Back at Trinity


Back in the saddle here in Charlotte, and Reggio continues to buzz around my head.  It was wonderful to be back with my children, especially after thinking so strongly during the past week in Italy.  The children are completely involved with watching the metamorphosis of the butterflies in our butterfly cage that we started before I left.  On Wednesday, the first of the butterflies emerged, and the energy and excitement in our classroom was overwhelming.  We watched the butterflies, along with some earthworms that we had observed in science on Monday.  One of my first questions was, “How many legs are on the butterfly?”  The answers were all over the map, but most of the children thought there were four legs, and I have to admit that it was hard to observe the other legs.  After Reggio, I found it much easier to hold my tongue, and to give the children the opportunity to find out for themselves the answer  to the question.  We talked about insects, thinking about what we knew about the number of legs for each insect, and some of the children wondered if butterflies would qualify as insects.  We looked at both the butterfly and the earthworm under the Elmo to see if we were better able to identify characteristics.  We soon released the butterflies, but weren’t still sure about the number of legs.  This week we will continue to probe this question, but I really want the children to find the answer on their own, with little input from me except for providing books as research material.

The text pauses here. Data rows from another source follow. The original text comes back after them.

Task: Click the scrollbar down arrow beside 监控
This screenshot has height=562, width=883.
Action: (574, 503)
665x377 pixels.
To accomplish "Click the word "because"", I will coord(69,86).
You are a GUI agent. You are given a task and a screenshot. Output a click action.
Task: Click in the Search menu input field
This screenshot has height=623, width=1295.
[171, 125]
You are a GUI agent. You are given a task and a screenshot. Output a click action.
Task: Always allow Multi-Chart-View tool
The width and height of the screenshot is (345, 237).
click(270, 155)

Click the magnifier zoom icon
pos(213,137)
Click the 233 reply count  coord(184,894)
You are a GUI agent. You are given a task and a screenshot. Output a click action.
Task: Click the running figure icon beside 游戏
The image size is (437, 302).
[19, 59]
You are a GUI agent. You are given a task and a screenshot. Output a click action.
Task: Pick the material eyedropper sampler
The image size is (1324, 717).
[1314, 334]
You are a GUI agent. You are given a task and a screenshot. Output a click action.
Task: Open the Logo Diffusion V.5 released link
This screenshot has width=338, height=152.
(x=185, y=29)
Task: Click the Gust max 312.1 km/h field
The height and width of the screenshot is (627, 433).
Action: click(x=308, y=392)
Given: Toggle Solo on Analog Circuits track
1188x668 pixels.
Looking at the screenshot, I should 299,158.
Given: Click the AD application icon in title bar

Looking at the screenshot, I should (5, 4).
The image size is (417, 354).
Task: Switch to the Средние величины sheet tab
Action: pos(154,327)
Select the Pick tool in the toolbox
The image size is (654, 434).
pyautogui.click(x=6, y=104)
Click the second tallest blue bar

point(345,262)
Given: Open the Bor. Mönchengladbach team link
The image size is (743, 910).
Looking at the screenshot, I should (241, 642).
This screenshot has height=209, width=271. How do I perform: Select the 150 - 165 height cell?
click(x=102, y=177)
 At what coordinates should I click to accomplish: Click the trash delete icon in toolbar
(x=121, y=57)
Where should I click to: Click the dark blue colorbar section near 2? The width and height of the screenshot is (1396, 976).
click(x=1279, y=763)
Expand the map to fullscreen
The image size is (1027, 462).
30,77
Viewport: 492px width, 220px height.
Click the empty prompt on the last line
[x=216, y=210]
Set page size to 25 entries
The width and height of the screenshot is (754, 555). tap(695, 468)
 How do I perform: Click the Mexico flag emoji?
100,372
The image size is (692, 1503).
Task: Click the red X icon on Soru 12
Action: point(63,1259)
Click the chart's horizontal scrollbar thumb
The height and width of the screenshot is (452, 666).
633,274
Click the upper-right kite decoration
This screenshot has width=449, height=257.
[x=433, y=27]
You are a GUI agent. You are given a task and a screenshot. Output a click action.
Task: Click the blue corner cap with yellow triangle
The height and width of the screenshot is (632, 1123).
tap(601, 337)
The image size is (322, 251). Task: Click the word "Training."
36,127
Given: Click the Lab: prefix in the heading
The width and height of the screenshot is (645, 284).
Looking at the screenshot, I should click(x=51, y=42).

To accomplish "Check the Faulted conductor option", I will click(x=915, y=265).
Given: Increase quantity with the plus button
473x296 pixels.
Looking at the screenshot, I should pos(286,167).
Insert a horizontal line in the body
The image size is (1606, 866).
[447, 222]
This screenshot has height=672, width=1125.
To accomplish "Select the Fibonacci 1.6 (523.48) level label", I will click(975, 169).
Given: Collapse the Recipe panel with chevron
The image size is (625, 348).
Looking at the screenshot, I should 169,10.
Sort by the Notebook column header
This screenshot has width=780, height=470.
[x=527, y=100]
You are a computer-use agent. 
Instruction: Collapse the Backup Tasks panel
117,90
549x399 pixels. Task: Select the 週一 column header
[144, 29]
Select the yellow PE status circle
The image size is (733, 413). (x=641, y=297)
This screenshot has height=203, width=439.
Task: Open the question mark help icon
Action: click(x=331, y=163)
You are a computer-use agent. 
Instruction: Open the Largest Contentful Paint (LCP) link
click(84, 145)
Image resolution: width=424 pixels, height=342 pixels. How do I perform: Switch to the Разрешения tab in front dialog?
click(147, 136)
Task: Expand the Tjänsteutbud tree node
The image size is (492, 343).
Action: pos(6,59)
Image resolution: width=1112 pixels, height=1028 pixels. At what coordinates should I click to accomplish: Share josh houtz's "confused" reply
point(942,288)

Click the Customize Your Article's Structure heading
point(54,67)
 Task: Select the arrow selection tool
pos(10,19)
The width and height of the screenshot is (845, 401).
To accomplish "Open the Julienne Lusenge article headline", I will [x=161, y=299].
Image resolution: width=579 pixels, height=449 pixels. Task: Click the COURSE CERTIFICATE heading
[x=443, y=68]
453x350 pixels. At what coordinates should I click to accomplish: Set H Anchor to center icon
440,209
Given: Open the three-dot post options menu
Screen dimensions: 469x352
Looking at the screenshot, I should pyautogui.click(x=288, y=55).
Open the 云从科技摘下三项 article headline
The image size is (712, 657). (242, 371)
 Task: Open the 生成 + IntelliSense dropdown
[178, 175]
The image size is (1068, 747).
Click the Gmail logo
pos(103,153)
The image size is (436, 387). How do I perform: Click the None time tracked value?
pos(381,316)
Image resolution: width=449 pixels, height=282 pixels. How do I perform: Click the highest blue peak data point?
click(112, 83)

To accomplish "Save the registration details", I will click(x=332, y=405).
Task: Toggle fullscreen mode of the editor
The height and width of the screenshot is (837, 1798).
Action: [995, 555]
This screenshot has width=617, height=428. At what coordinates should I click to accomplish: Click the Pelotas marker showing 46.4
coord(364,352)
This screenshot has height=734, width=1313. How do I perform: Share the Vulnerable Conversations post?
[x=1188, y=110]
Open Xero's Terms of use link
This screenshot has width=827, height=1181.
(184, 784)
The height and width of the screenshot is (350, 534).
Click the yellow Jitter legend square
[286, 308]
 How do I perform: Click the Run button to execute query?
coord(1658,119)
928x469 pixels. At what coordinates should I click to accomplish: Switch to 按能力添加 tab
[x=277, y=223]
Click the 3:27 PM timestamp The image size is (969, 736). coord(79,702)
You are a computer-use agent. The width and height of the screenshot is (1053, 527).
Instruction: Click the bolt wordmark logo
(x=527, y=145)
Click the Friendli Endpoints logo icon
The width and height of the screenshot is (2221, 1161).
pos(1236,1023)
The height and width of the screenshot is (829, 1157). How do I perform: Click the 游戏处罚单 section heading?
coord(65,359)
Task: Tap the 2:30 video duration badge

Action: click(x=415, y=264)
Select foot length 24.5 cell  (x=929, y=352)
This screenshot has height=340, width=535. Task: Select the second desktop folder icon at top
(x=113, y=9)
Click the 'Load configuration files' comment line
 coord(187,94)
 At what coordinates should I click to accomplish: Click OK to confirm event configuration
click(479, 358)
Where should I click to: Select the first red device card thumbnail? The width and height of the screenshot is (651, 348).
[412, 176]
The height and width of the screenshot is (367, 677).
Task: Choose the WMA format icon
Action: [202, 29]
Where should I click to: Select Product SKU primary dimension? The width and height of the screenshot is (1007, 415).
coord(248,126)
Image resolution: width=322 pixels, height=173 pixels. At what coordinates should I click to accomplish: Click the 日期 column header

When we think about constructivist learning, we are looking for ways to give the children the opportunity to find their own answers to their questions, and this looks as if it may be that kind of situation.  During the next two weeks we will be thinking about eggs and all of those creatures that hatch from eggs.  In Reggio, inquiries last for an extended period of time, and as our school year is quickly drawing to a close, we don’t have that luxury.  We’ll do our best to make an examination of eggs and all those creatures that hatchfrom eggs as in-depth as we are able.  We have to remember that during this same time we’ll be working on poetry for our Poetry Reading on May 1 as well as books for our Grandfriends on May 9.  Lots is going on, and from what I have learned from the time in Italy, we need to provide children with the opportunity to dive deeply into a subject rather that to skim the surface for the most immediate information.  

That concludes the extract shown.